I have a job developed in TOS 3.1.2 to retrieve data from a bunch of databases/tables, performs minimal transformation, applies denormalization and writes the data to XML files ( each record in 1 file ). The details of the components used are:
1. Joins 1 main table and about 14 look up tables to retrieve data from sybase
2. Uses tMap component to join them and perform basic transformation
3. Uses a tDenormalize component to combine multiple rows into 1 ( using a pipe delimiter )
4. Uses tFowToItrate and RowIDGenerator to find the ID for each record
5. Uses tAdvancedOutputXML component to write the XML document ( each row in 1 xml file )
I am developing the job in windows and export and run the job in UNIX. It is expected to process about ~400K records.
I have turned on the Save to disk option (Load once), since we originally got OutofMemory heap space issue. However now we are getting the following error :
Exception in thread "main" java.lang.OutOfMemoryError: GC overhead limit exceeded
at com.sybase.jdbc3.utils.BufferPool.a(Unknown Source)
at com.sybase.jdbc3.utils.BufferPool.getBI(Unknown Source)
at com.sybase.jdbc3.timedio.InStreamMgr.setBuffer(Unknown Source)
at com.sybase.jdbc3.timedio.Dbio.doRead(Unknown Source)
Any idea on what would be causing this. Would this help if i change the Save disk option to Reload at each row or Reload at each row (Cache).
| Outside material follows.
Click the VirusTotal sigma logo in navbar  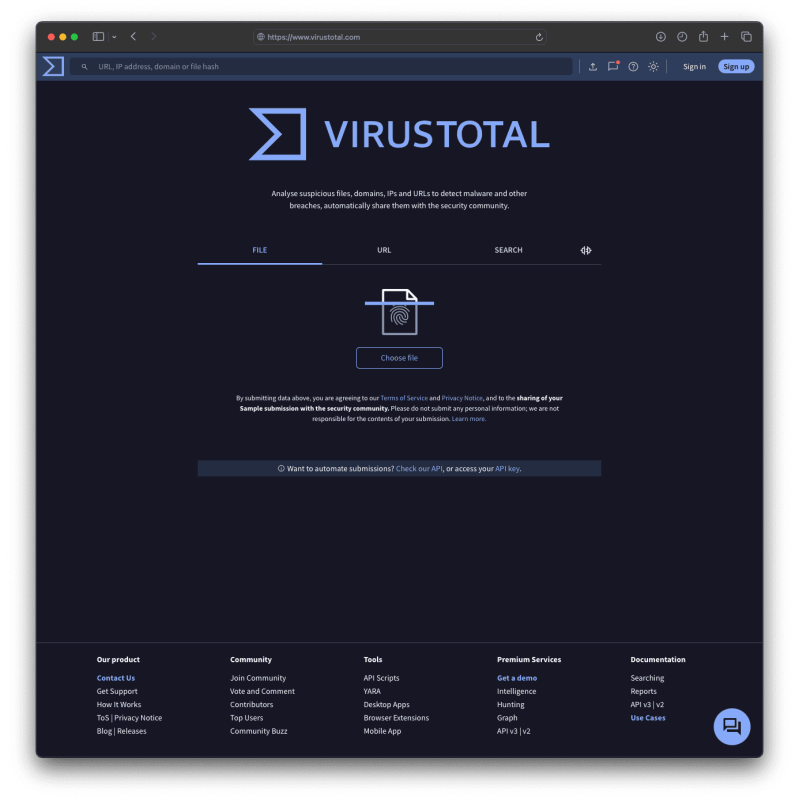53,66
Any other optimization tips to join many look up tables in a tMap would also be welcome.
looks not good. First to explain: This message is written by the JVM if nearly all CPU usage is used for garbage collection. You can deactivate this java 1.6 feature with the following command line option:
But I don't think that this would be a good idea.
I would say you could do the following:
a) Try to use more memory (increasing -Xmx)
b) Try to reduce job complexity (depend on your job)
c) Check the generated code, search for the following "System.gc()" if you found any, open a bug in the BugTracker.
Changing save to disk to reload will be worser.
If you need many look ups you could try to use two different jobs with a temporary file between them.
If i have 100 records to be processed ( record id's available in job1 ) and i want to process them in 10 batches ( by repeatedly calling job2 which processes 10 records each time ), is this possible ? How do i pass the 10 record id's from job1 to job2 on each iteration ?
This is related to solving the above OutofMemory error. Appreciate the help and suggestions in advance.
If you call a job with tSubJob, you could set context variables (for example a key value for your database).
In your subJob you can fetch the data based on this key. You could use a key range to:
"SELECT x FROM y WHERE key > " + context.minKey + " and key < " + context.maxKey
Thanks Volker. I believe you meant tRunJob instead of tSubjob below.
Is calling Job2 from Job1 (using tRunJob) going to re-run the job2 with the new context parameters ? If Job2 has few lookup tables involved, is it going to reload the look up table each time this job is called from Job1 ? What i preferably want is the lookup data to load only once if that is possible.
you are right: tRunJob.
You would do an iteration in you main job (job1). For each iteration call you sub job (job2) with tRunJob.
But in this case you will read all lookup data for each iteration.
No other (logical) solution. If you want to process your data in blocks with one job per block, you have to reload your data. Or would it be enough to process your data with one job in one step but with a predefined commit frequency?